Suriye-Türkiye İlişkileri: Hafız el-Esad Dönemi ve ‘Hatay Sorunu’

2781
Yazarlık Başvurusu

1516’da Yavuz Sultan Selim’in fethiyle başlayıp 1918’e kadar Osmanlı İmparatorluğu’nun egemenliği altında kalan Suriye, Şam vilayeti olarak anılmıştır. I. Dünya Savaşından sonra Osmanlı’dan koparılarak Fransız himayesi altına girmiş, 17 Nisan 1946 tarihinde ise bağımsızlığına kavuşmuştur. 1970 yılında Hafız el-Esad’ın iktidarı ele geçirmesiyle Baas Partisi içindeki karışıklıklar son bulmuş ve Suriye siyasal hayatında 2000 yılına kadar sürecek olan istikrarlı yönetim başlamıştır. Suriye toplumunun büyük çoğunluğu Sünni olmasına karşın 1930 yılında doğan Esad yalnızca toplumun %10’unu oluşturan Alevi kökenden gelmektedir. Lazkiye’de ortaöğretimini tamamladıktan sonra hem ailesinin maddi sıkıntılarından dolayı, hemde silahlı kuvvetlerin cazibesinden dolayı 1951 yılında akademiye girdi. Birçok kişiye göre Esad tedbirli, hesapçı ve faydacı bir siyasetçi olarak tanımlanır ayrıca iktidarını sağlam temellere oturtmak için akrabalarına ve güvenilir yardımcılarına önemli mevkiler veriyor Alevi subayları orduda kilit noktalara yerleştiriyordu.

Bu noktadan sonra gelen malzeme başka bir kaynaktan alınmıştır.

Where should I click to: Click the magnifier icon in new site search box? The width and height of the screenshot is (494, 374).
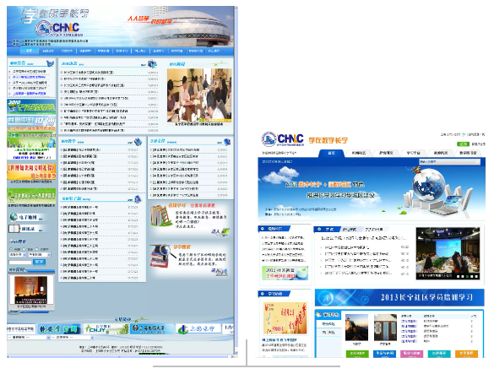(477, 161)
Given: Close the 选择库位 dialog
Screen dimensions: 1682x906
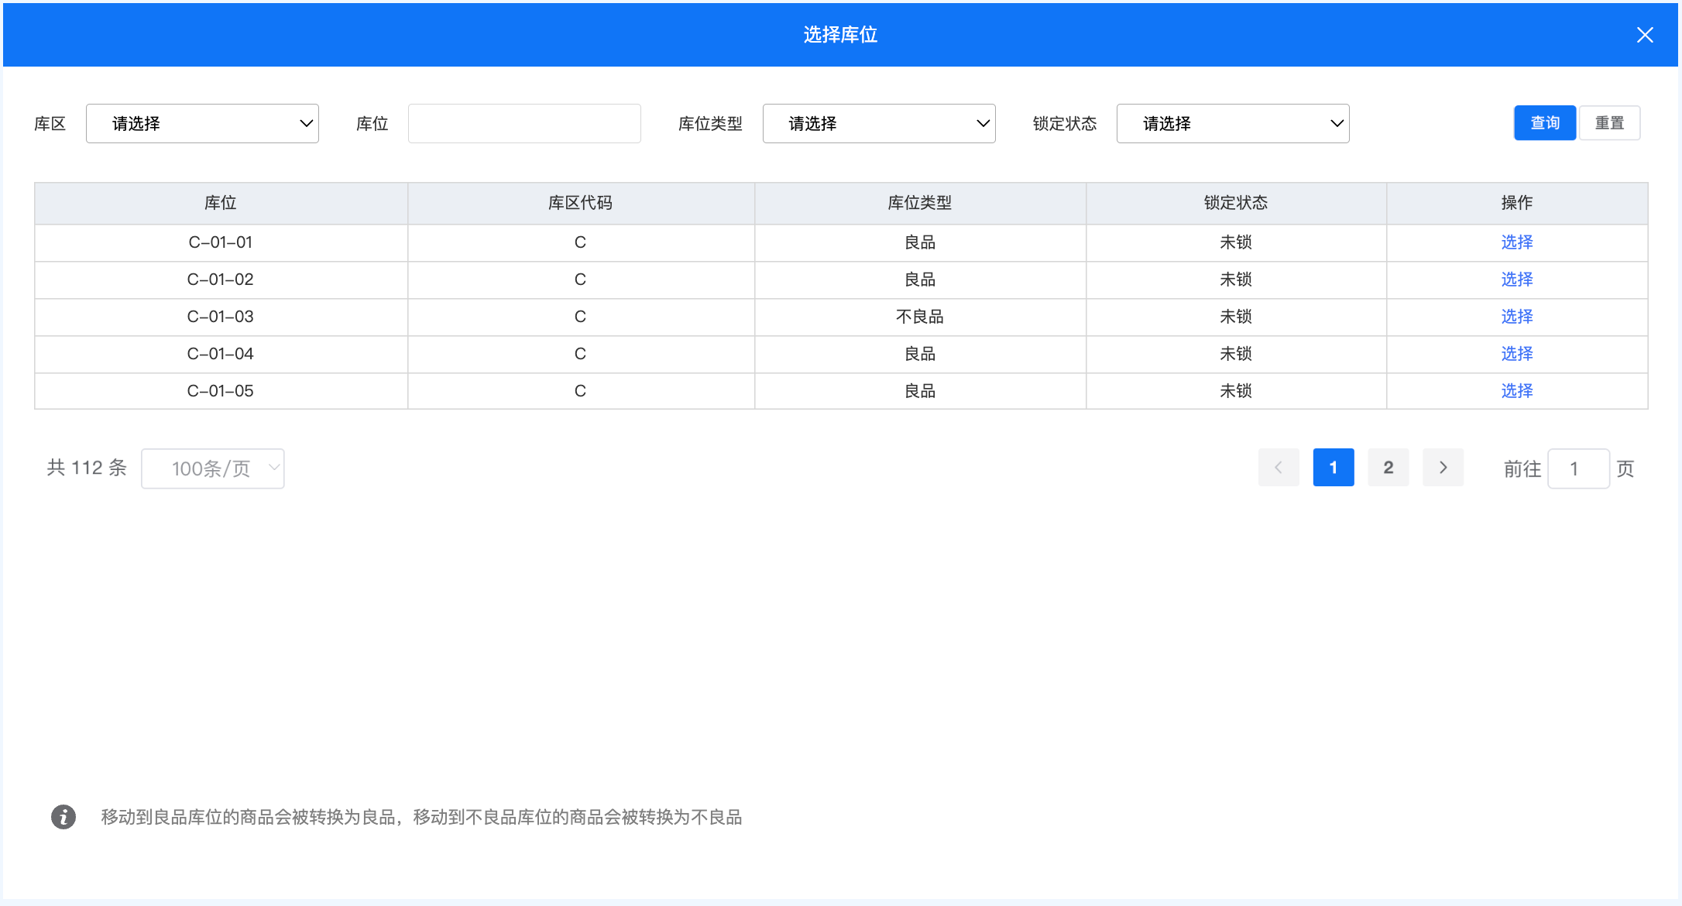Looking at the screenshot, I should [x=1645, y=35].
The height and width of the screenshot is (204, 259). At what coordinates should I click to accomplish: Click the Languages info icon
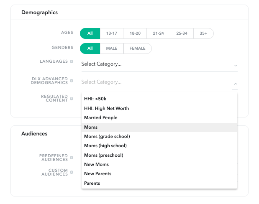click(72, 61)
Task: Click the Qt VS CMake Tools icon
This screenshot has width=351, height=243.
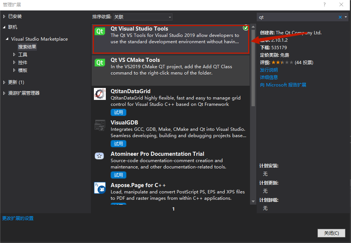Action: [x=100, y=63]
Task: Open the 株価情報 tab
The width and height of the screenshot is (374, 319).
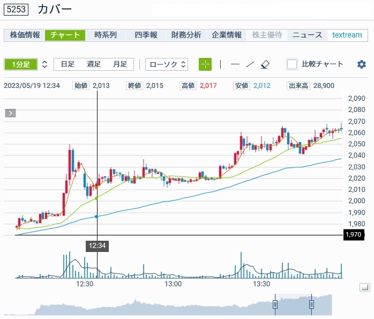Action: (25, 35)
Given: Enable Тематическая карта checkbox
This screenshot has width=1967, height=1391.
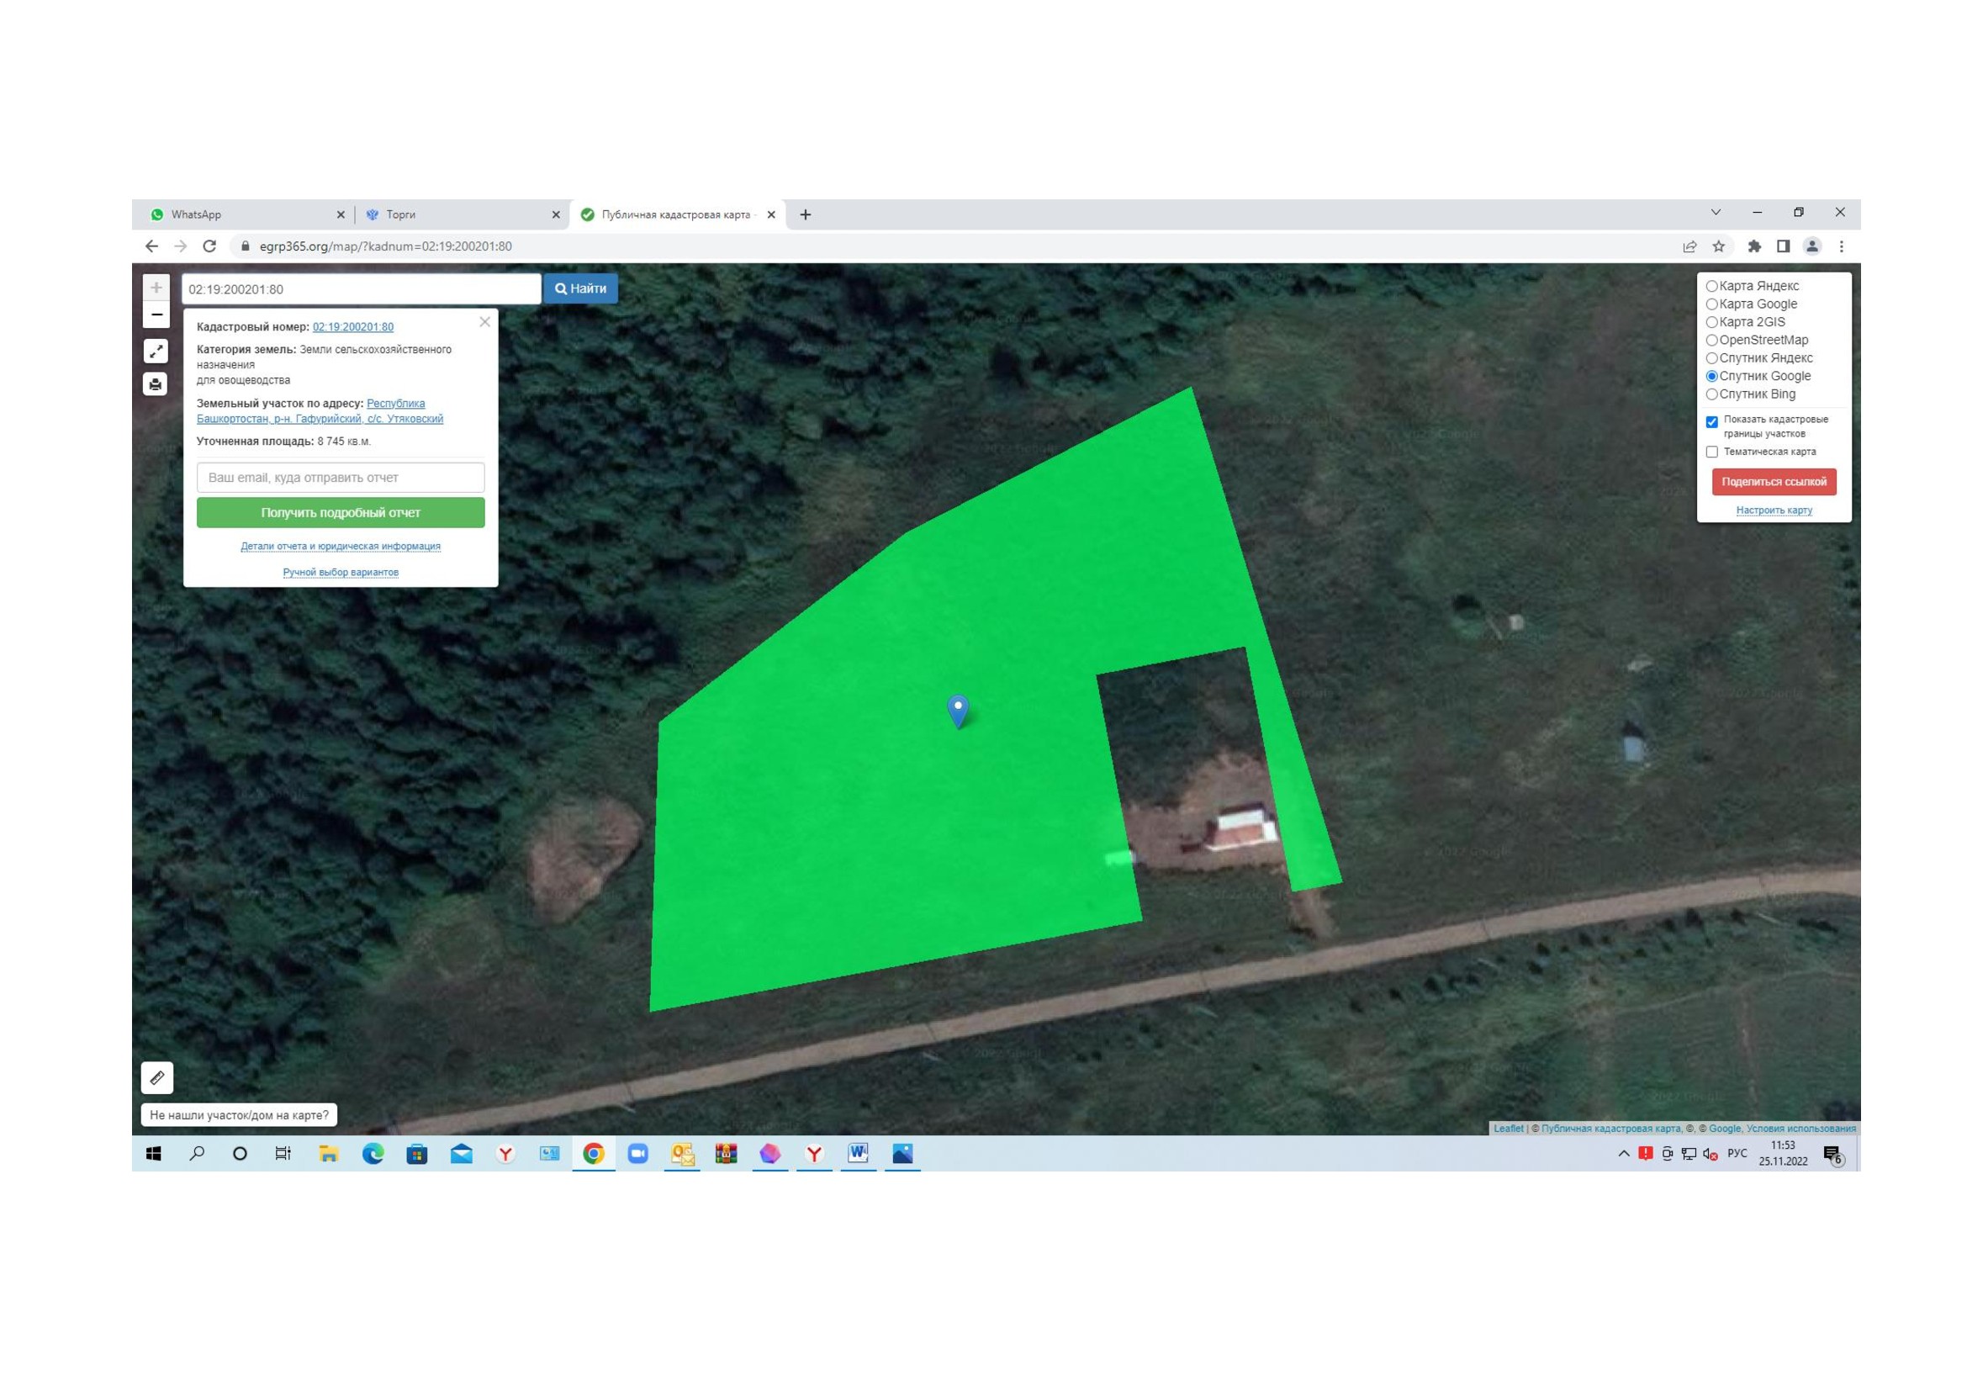Looking at the screenshot, I should [x=1712, y=451].
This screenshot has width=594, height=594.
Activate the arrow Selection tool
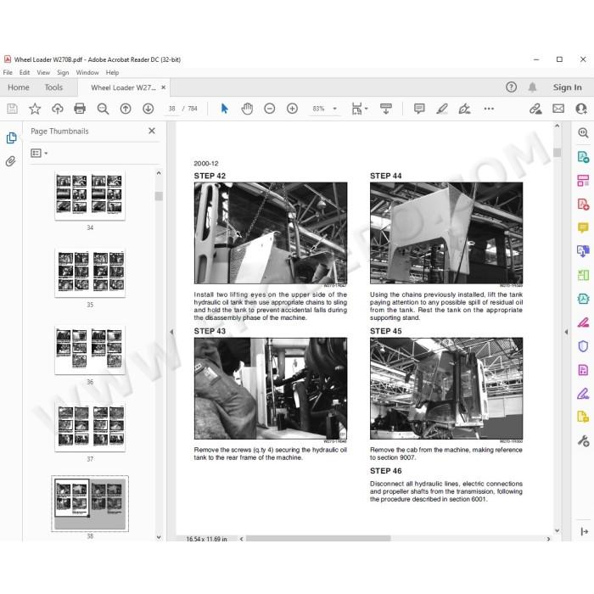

Türkiye ve Suriye ilişkilerini iki ana sütun üzerine oturtmak gerekirse birinci olarak Hatay’ın Anavatana katılması ikinci olarak ise Su sorunu diyebiliriz.Fakat bu başlık bünyesinde terörü de barındıran ve iki ülkenin savaşın eşiğine gelmesine sebep olacak derecede önem arz etmektedir. Bu yüzden bu dönemdeki ilişkileri ‘sorunlu yıllar’ olarak adlandırmak daha doğru olacaktır.

İskenderun Sancağı bir toprak parçası olmaktan öte bir geçiş noktası ve liman kentidir. Bunun yanında Doğu Akdeniz’in güvenliği açısından jeostratejik bir öneme sahip zengin bir bölgedir.

27 Kasım 1918 tarihinde merkezi Beyrut’ta bulunan Fransız Yüksek Komiserliğinin bir kararnamesi ile İskenderun merkez olmak üzere Antakya, Harim ve Belen kazalarını içine alan ‘İskenderun Sancağı’ kuruldu. Halep’ten bağımsız bir idari birim olan Sancak, askeri bir vali tarafından yönetilecekti. Fransa tarafından işgal edilen bölge, 25 Nisan 1920’de müttefik devletler tarafından Milletler Cemiyeti’nin 22’nci maddesine dayanarak Suriye ve Lübnan’ı ‘A’ türü Manda yönetimi olarak Fransa’ya bırakmıştır.[1]

Fransa’nın güney bölgelerimizde giriştiği işgallere karşı tüm yurtta olduğu gibi burada da bölge halkı direnişe başlamıştır. 400 Ermeni’den meydana gelen bir Fransız askeri birliği Hatay/Dörtyol’a girerek Türklere yönelik öldürme ve baskılar yapması üzerine 19 Aralık 1918 tarihinde ilk silahlı direniş başlamıştır. Bunun yanı sıra ilk kurşunun Dörtyol’da Mehmet Çavuş tarafından mı atıldı yoksa İzmir’de Hasan Tahsin tarafından mı atıldı tartışmasından daha önemli olan Kurtuluş Savaş’ında ki ruh ve milletin topyekün vatan savunması, ilk kurşunun vatanın her karış toprağında atıldığını bizlere göstermektedir. 20 Ekim 1921 tarihinde Türkiye ile Fransa arasında yapılan antlaşmada Hatay Suriye’ye bırakılmış fakat 7’nci maddeye göre bu bölgede özel bir yönetim kurulmuş, Türk varlığı ve kültürünün gelişmesi önünde hiçbir engel bulunmayacağı kararlaştırılmış ve Sancak’ta Türkçenin resmi dil olarak kabul edilmesi ve son olarakta Türkiye’nin İskenderun limanından istifade etmesi hakkı tanınmıştır. Misak-ı Milli sınırları içerisinde olmasına karşın verilmesinin birçok haklı sebebi vardır ve Türkiye açısından da, o günün şartları göz önünde bulundurulunca makul bir antlaşma olmuştur.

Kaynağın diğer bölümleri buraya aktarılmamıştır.